The data enhancement method in step 1 comprises the following steps:

(1) Random scaling

The random scaling refers to multiplying the data of the sample by one number so as to generate new data, and in intelligent fault diagnosis, the random scaling can increase the diversity of the data, effectively enlarge a training data set, improve the adaptability of the model to the sample value, and simultaneously can alleviate the fitting problem and improve the generalization capability of the model.

（1）

Wherein,βto follow Gaussian distributionN(1, 0.01).

(2) Random cutting

Random clipping refers to multiplying each point of sample data by a number that is randomly 0 or 1, thereby generating a new sample. In intelligent fault diagnosis, random cutting can increase the diversity of data, improve the adaptability of the model to sample value deficiency, enlarge the training data set and improve the robustness and generalization capability of the model.

（2）

Wherein,maskrepresenting random willxMultiplied by zero.

(3) Random addition of gaussian noise

Random addition of gaussian noise means adding random noise conforming to a gaussian distribution to a signal. In intelligent fault diagnosis, gaussian noise is randomly added to simulate noise and interference in an actual signal, so that the tolerance of a model to the noise and the interference is increased, and the robustness and generalization capability of the model are improved.

（3）

Wherein,nis a AND conforming to Gaussian distributionxAnd (5) a vector with the same dimension.

In step 3, BN, GN, reLU, GELU is represented as follows:

(1) In a one-dimensional convolution layer, each input has three dimensions [ N, C, H ], representing the number of samples, the channel (convolution kernel), and the height (sample length), respectively. Wherein BN operation is represented as follows:

；

wherein the method comprises the steps ofAnd->Representing the>The observed input and output characteristics. />And->Is two trainable parameters for adjusting the distribution. />Is a constant that tends to zero.

(2) GN solves the problem of too much dependency of BN on batch size. Normalized set of GNS _i The expression is as follows:

here, theGIs the number of groups of the optical fiber,Cis the number of channels.C/GThe number of channels per group is indicated.Is a rounding down operation.

(3) The ReLU activation function is expressed as follows:

；

representing a ReLU activation function; />Representing larger values of y=0 and y=x.

(4) The GELU activation function is expressed as follows:

；

wherein the method comprises the steps ofIs->To facilitate code implementation, the gel activation function may be approximated using the following equation:

；

in step 3, the self-calibrating attention module is represented as follows:

self-calibrating attention module convolution improves the feature transformation process of traditional convolution to improve the overall performance of the model, taking into account the inherent multi-scale nature of the input data. The model performs feature extraction on the features on a smaller resolution scale so as to reduce interference of useless information on fault feature information and improve the capability of the model for extracting useful fault information in a smaller sample size. The specific structure of the self-calibration attention module is shown in fig. 2.
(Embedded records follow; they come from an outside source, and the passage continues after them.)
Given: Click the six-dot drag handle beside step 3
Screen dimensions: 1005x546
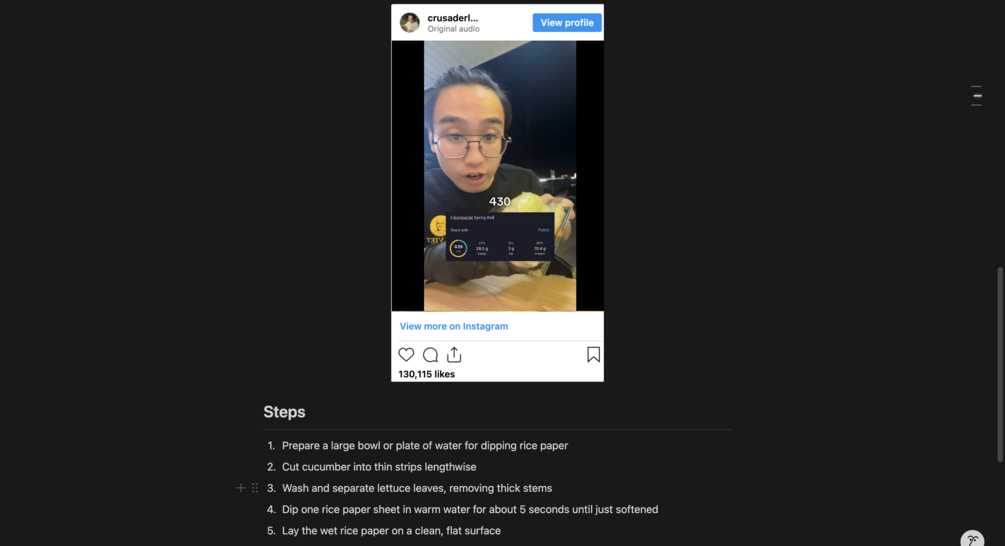Looking at the screenshot, I should (x=255, y=488).
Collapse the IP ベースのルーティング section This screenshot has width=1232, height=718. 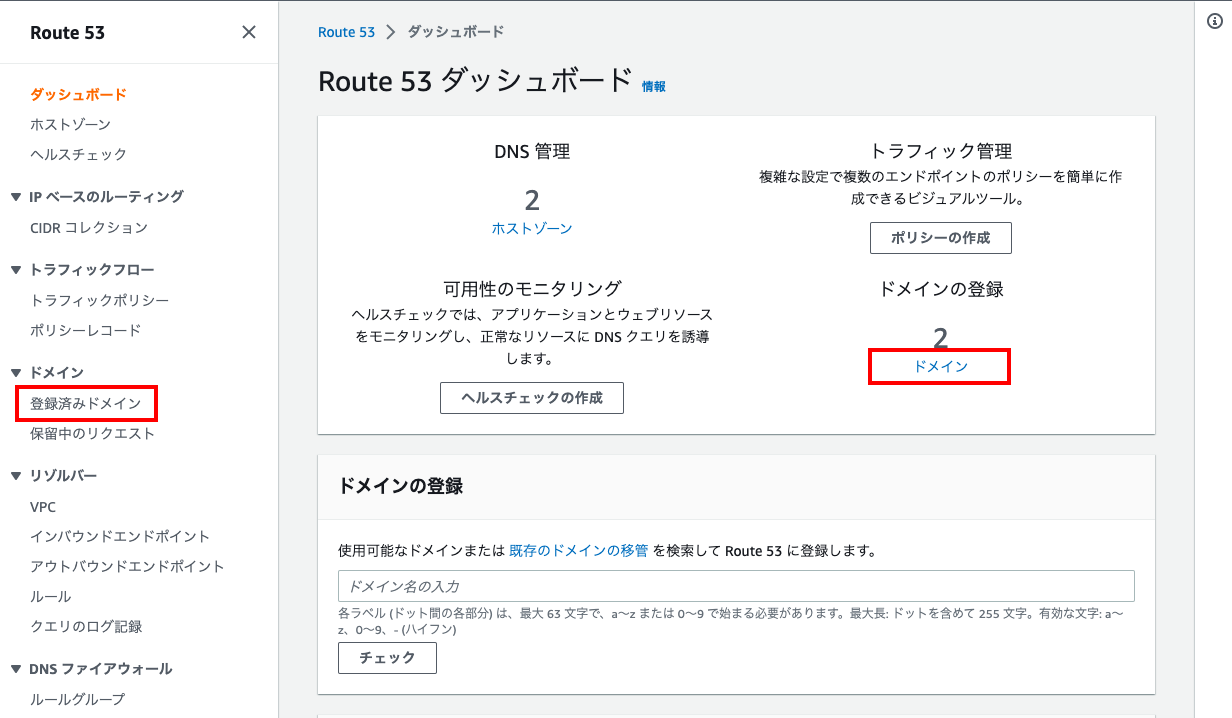16,197
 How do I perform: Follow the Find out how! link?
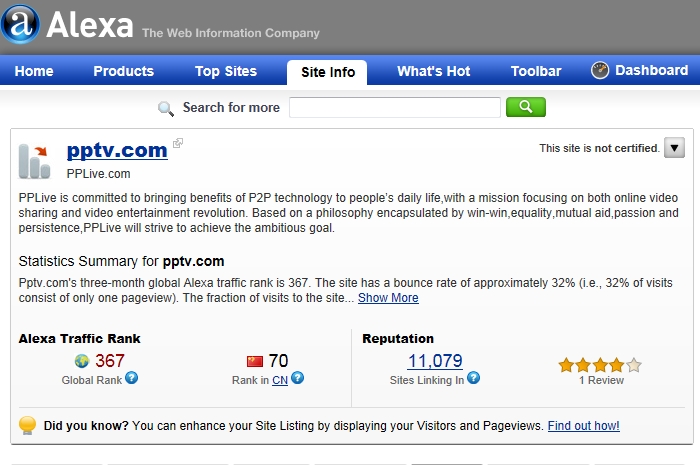583,426
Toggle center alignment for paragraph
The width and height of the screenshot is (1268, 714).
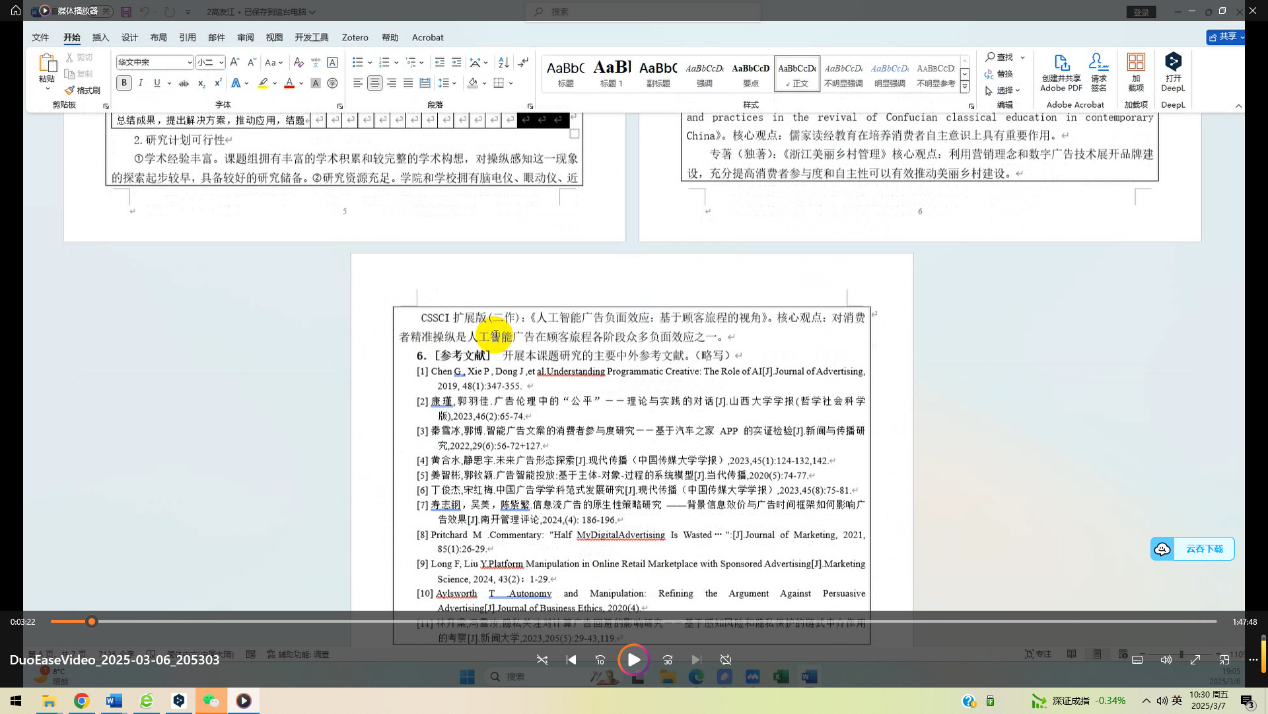point(375,83)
The self-calibration attention module convolution improves the feature conversion process of the traditional convolution in consideration of the inherent multi-scale characteristics of the input data, and improves the overall performance of the model without adding additional parameters and complexity. By means of convolution feature conversion in two different scale spaces, fault feature extraction capacity of the model under the condition of small samples is improved, the method comprises an original scale space and a self-correction scale space with smaller resolution, and the specific steps of self-correction convolution are divided into the following 5 steps:

(1) Splitting the input feature into two equal parts according to the number of channels, and recording asThe method comprises the steps of carrying out a first treatment on the surface of the Splitting the convolution kernel K into 3 parts of the same dimension, denoted +.>；

(2) Processing the original scale feature space, and inputting the feature X ₁ Through K ₁ Convolving to obtain a feature Y1;

(3) Processing the self-correction scale space to obtain a characteristic X ₂ Input into two channels with different resolutions, reducing the resolution by 4 times in the width direction of the input feature, and pooling the input feature X by averaging ₂ Performing downsampling conversion into low-dimensional embedding to correct convolution transformation of the high-resolution partial convolution kernel;

(4) The extracted features are rolled and up-sampled, and then output after ReLU function calculation, and the output of ReLU calculation and K are calculated ₃ The characteristic after convolution extraction is corrected to obtain the output characteristic Y of the self-correcting part ₂ The operation is as follows:

；

(5) Fusing two scale space output features Y ₁ And Y ₂ And obtaining a final output characteristic Y through group normalization GN and GELU activation function calculation.

The multiscale spatial information can be encoded by the attention operation and only information around each spatial location is considered, avoiding contamination from extraneous region information. Therefore, the self-calibration attention module convolution can effectively enlarge the receptive field of the convolution layer, and when the fault samples are fewer, the capability of the model to acquire useful fault characteristic information is improved.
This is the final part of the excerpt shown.